In the space of two days, two events of great significance will have occurred:
1. The passage of the repeal of the carbon price through the Australian House of Representatives.
Photo: Alex Ellinghausen
2. The 100th anniversary of the assassination of Archduke Franz Ferdinand of Austria-Hungary, which led to the sequence of events (known as the June-July crisis) that resulted in the outbreak of the First World War.
While seemingly unrelated, the synchronicity of these events reminded me of this piece, penned in October 2013.
"Ah, if only one knew."
With yet another report from the Intergovernmental Panel on Climate Change (IPCC) explaining, quite starkly, what is in store for our planet and our species if we don't change our ways; in our Neronian delusion, we continue to collectively fiddle as the world warms.

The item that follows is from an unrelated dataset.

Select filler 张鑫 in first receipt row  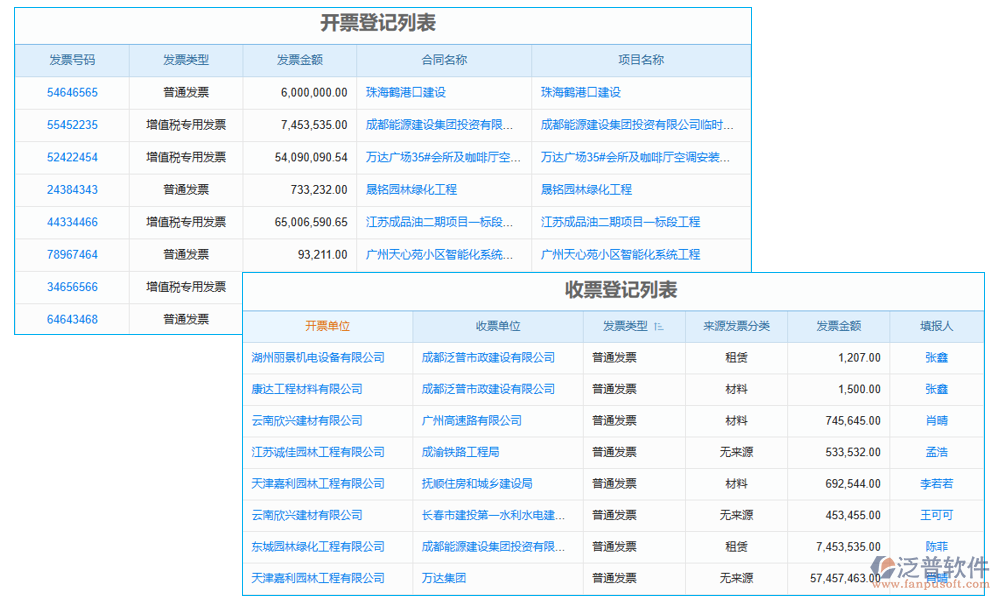[x=936, y=357]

There is much we can learn from a speech given by President John F. Kennedy at the University of Maine on October 19, 1963, in which he was speaking about seeking a solution to another great human-made crisis that threatened the very survival of our species and our planet - the threat of nuclear annihilation.

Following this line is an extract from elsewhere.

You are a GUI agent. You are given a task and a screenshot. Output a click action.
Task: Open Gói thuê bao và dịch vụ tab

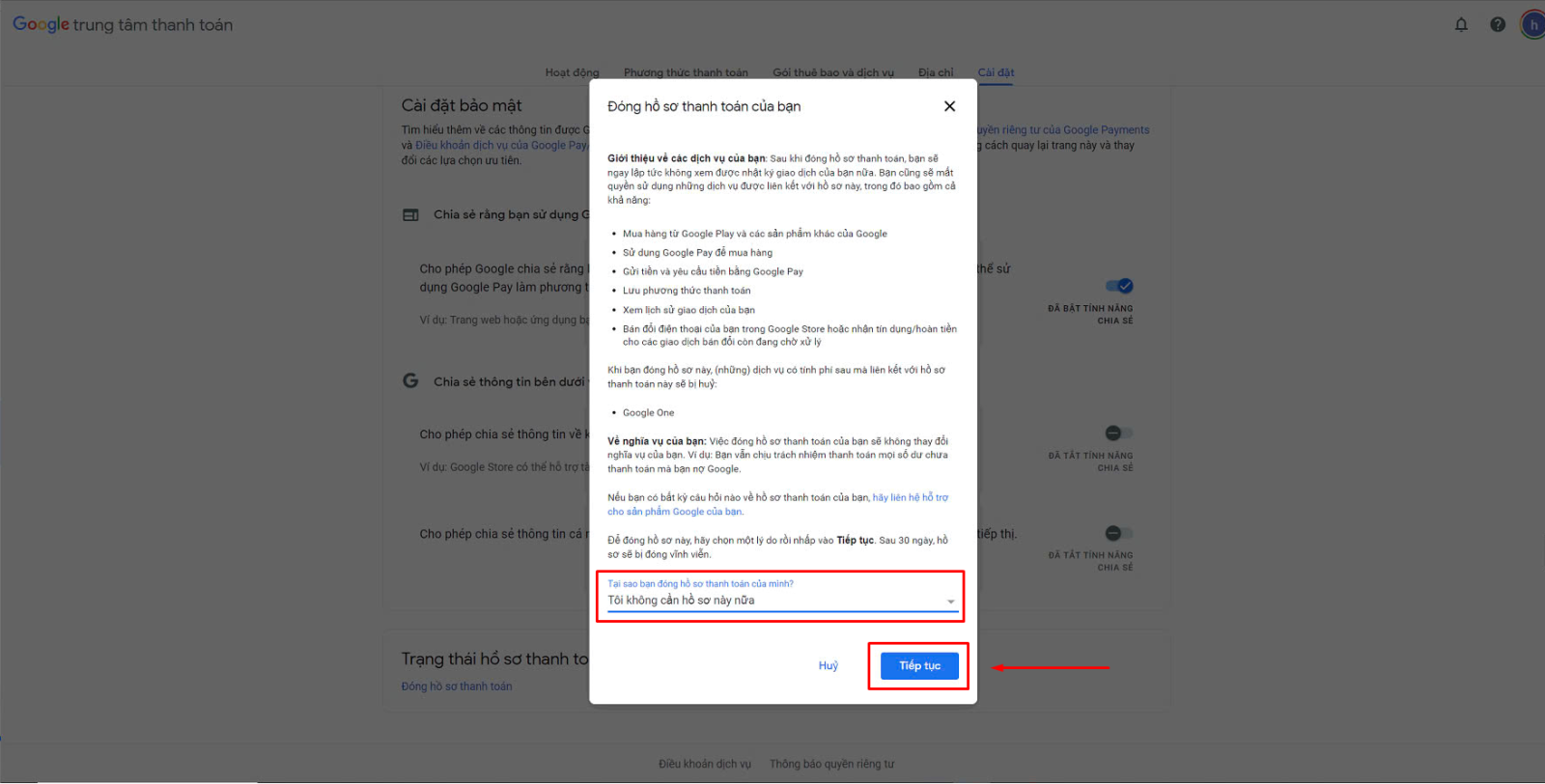point(833,72)
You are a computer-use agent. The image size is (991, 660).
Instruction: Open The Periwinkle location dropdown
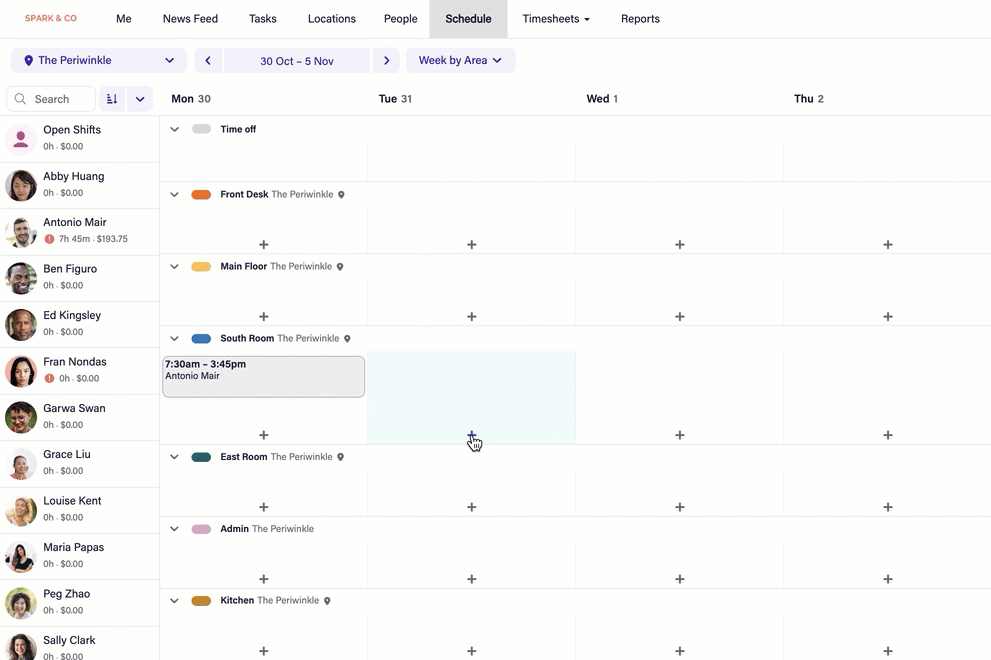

"Historians report that in 1914, with most of the world already plunged in war, Prince Bulow, the former German Chancellor, said to the then Chancellor Bethman-Hollweg: 'How did it all happen?' And Bethman-Hollweg replied: 'Ah, if only one knew.' If this planet is ever ravaged by nuclear war, if 300 million Americans, Russians, and Europeans are wiped out by a 60-minute nuclear exchange, if the survivors of that devastation can then endure the fire, poison, chaos and catastrophe, I do not want ONE of those survivors to ask another, 'How did it all happen?' and to receive the incredible reply, 'Ah, if only one knew.'"
Will that be our craven collective reply to Gen-Then in 2050 when they ask us: 'How did it all happen?' As all that is predicted by the IPCC comes to pass, will we simply respond with a feeble shrug of our collective shoulders? Or will we avert our eyes and pretend we didn't hear the question, so racked with guilt and shame at the knowledge that we knew what was coming and knew what was required to address it, yet chose to do very little about it.
Much to our amazement, there is no special position in the Universe for the human species.
In the vastness of space, we are but a micro speck of dust; and in the immensity of time, we have existed for barely a nano-second; yet we behave - still shackled with a pre-Copernican smug ignorance - as if we are the centre of the Universe and have been, and always will be, around for all time.
There is no guarantee for our species.
If our ignorance, arrogance and insatiable avarice continue to burgeon unabated, overwhelming all human enlightenment, it will inevitably lead to our disappearance.
Then in the far distant future when some alien species stumbles upon what we have left of the Earth, sees the remnants of promising intelligent life, and ponders why the human species devastated its beautiful home planet, their collective reply will surely be: "Ah, if only one knew."